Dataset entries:

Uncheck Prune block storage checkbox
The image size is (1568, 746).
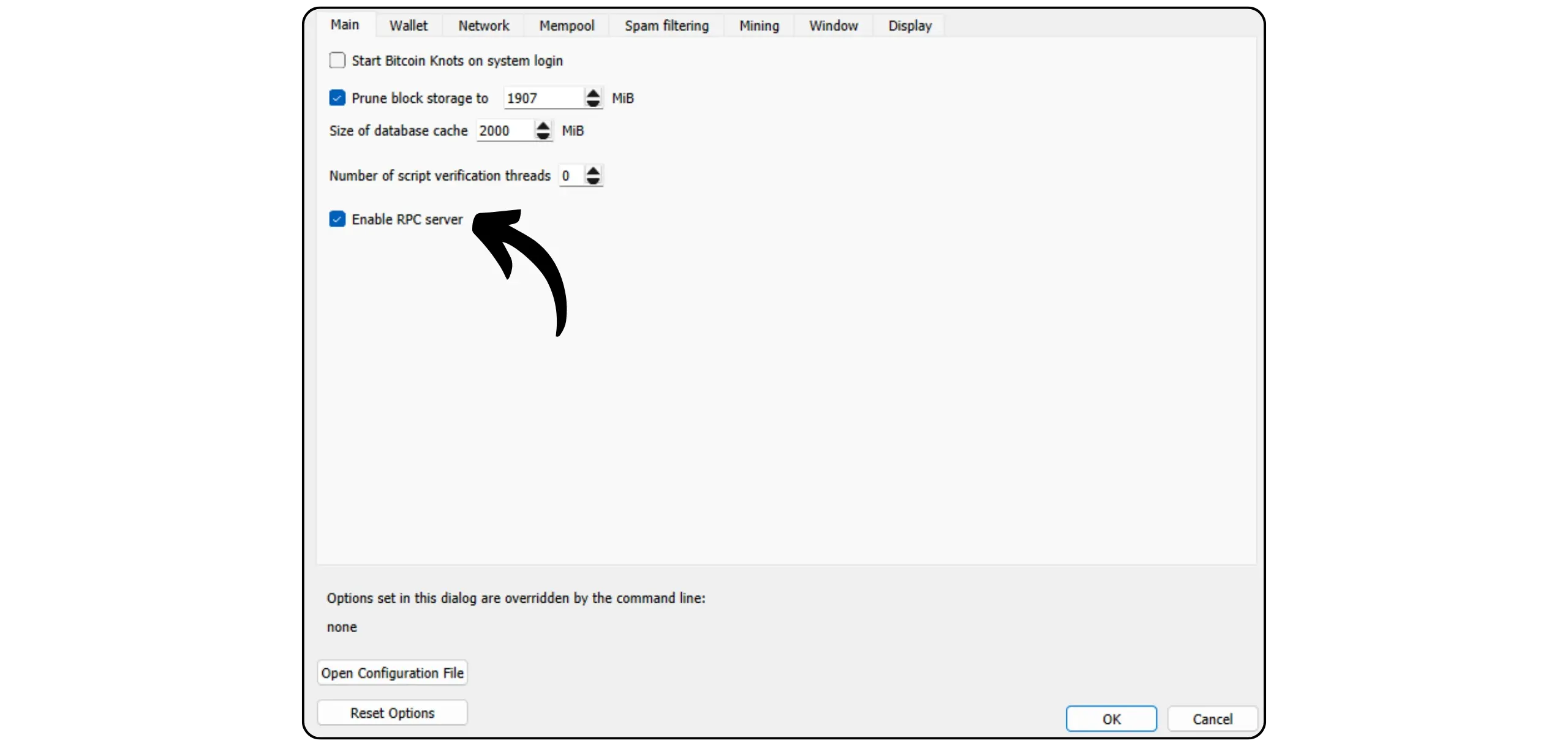tap(337, 98)
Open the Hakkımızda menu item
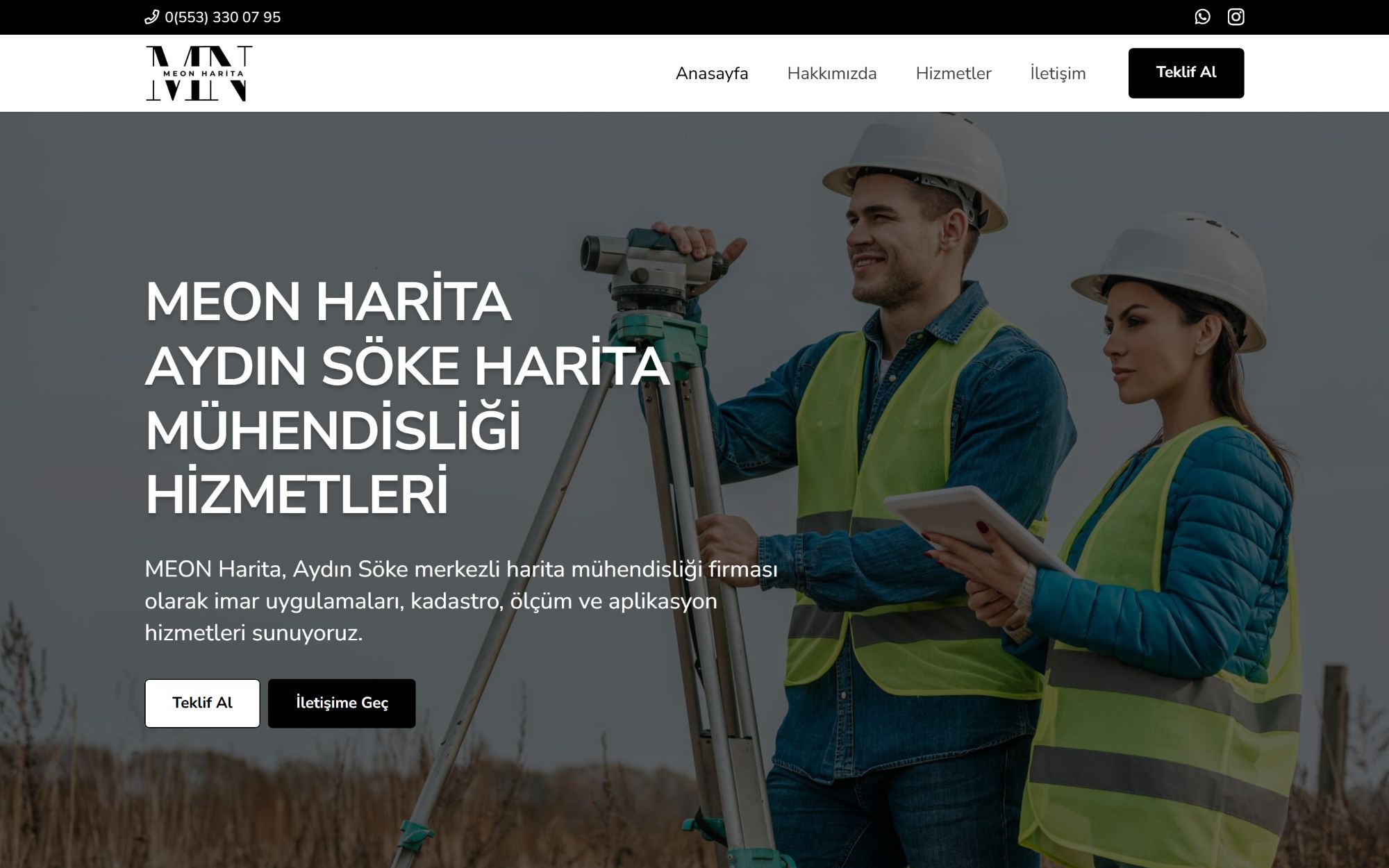The image size is (1389, 868). point(831,74)
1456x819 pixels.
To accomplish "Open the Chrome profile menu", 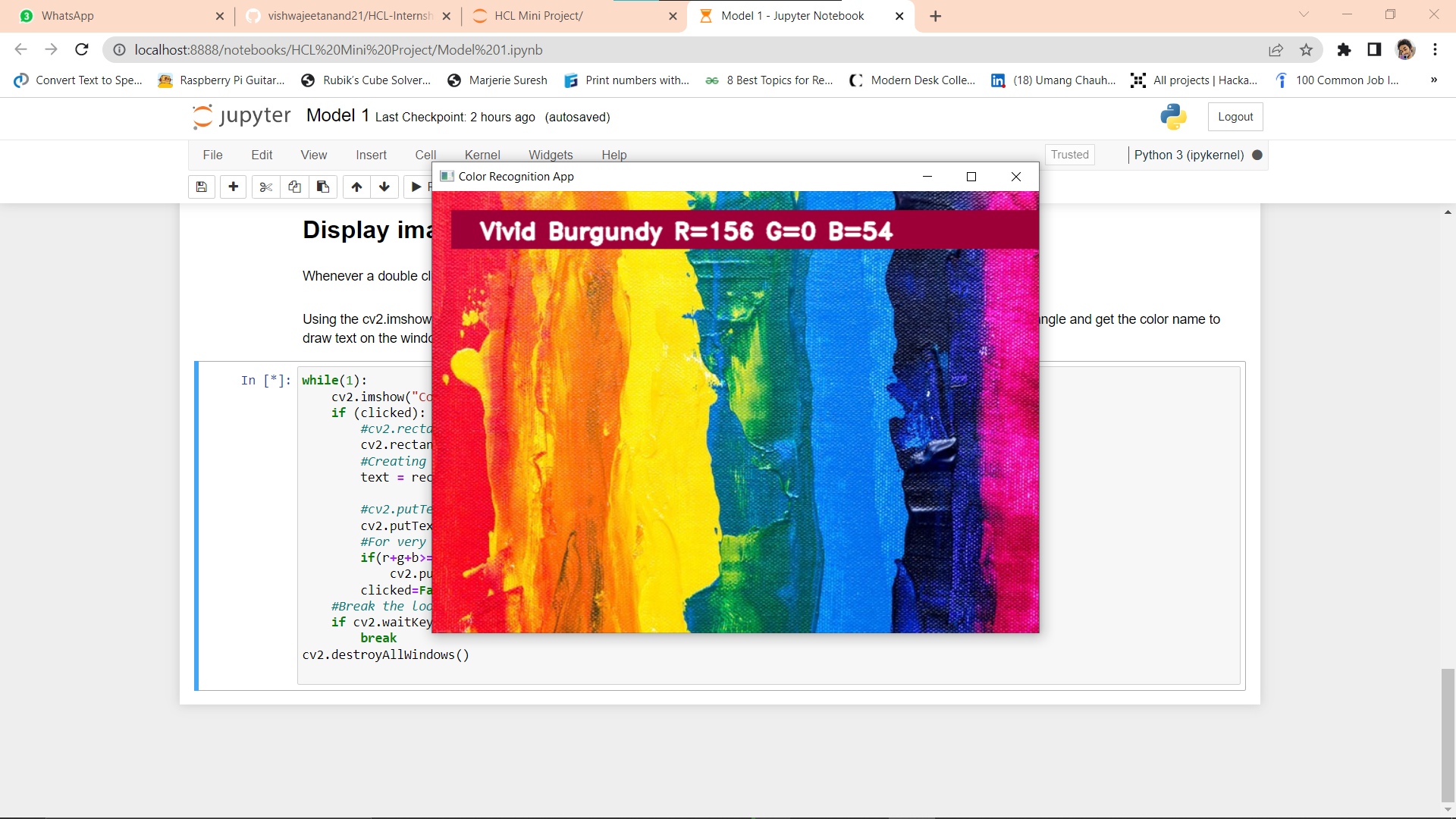I will point(1406,49).
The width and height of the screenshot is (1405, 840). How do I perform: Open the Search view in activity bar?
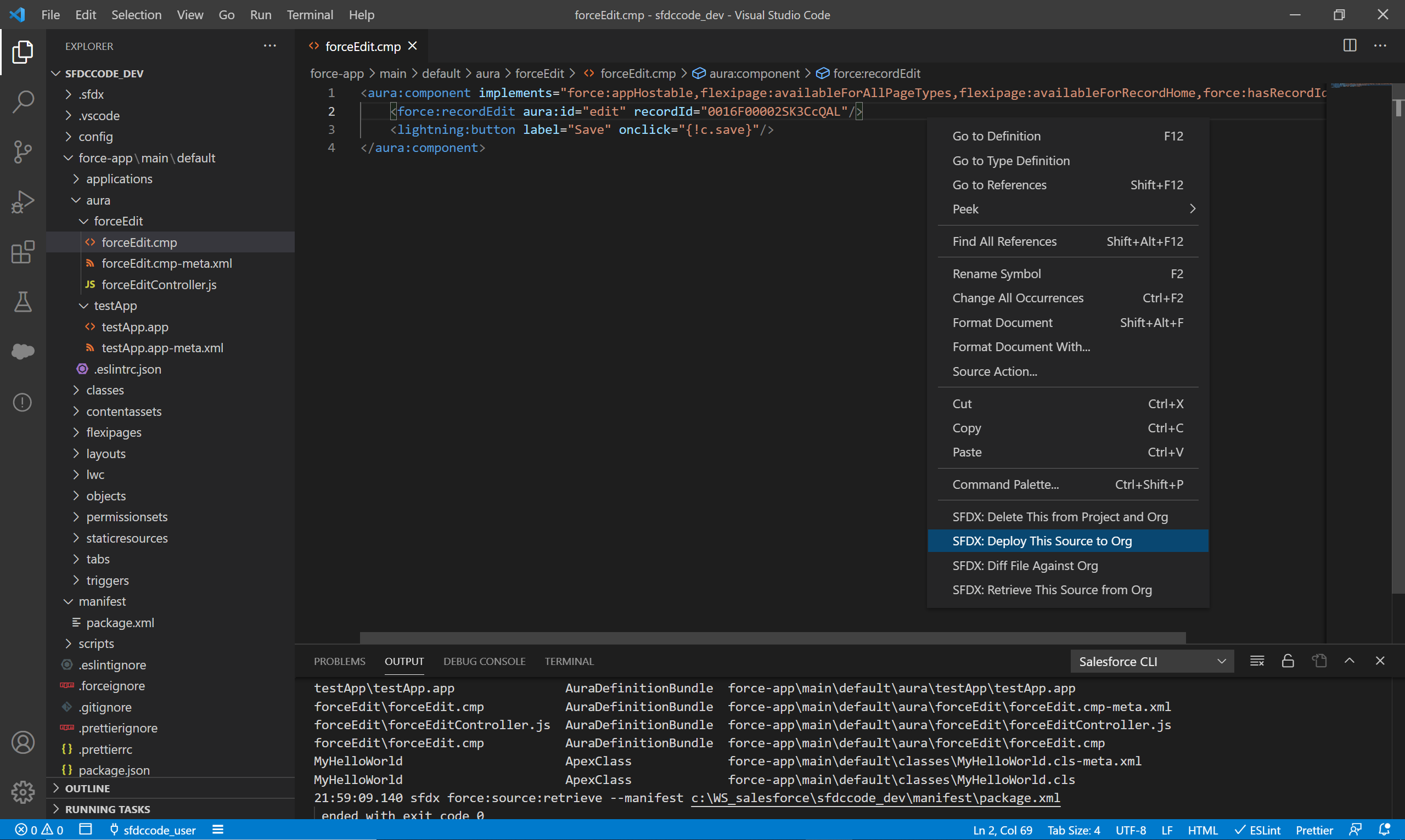coord(23,102)
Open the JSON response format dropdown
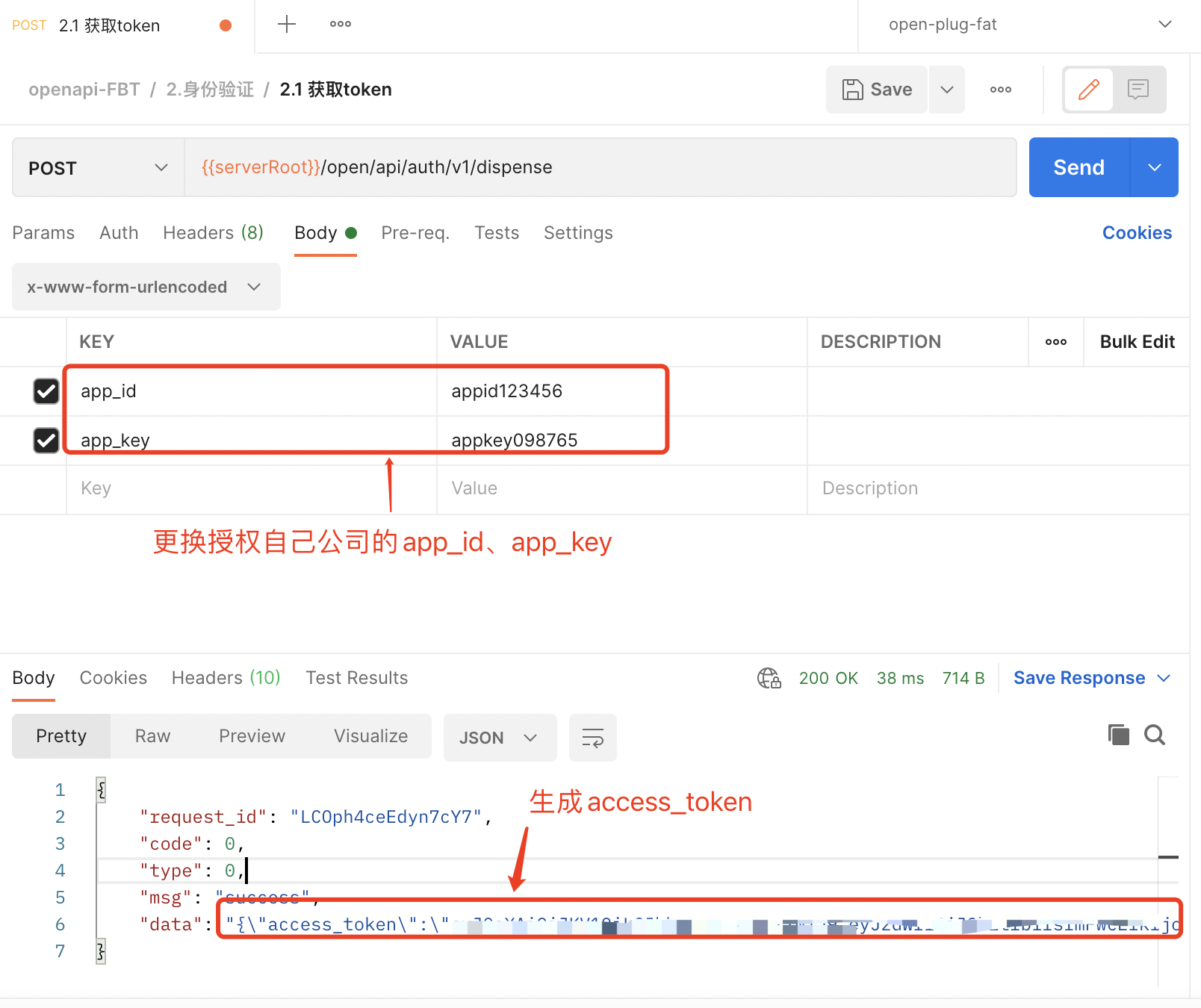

__To do__.
Only one thing is required: an exact printout of the lines from the line containing "The width and" through the last line of the records, pictures excluded.

__Solution__.
The width and height of the screenshot is (1405, 840). How do I perform: Open the Search view in activity bar?
coord(23,102)
Open the JSON response format dropdown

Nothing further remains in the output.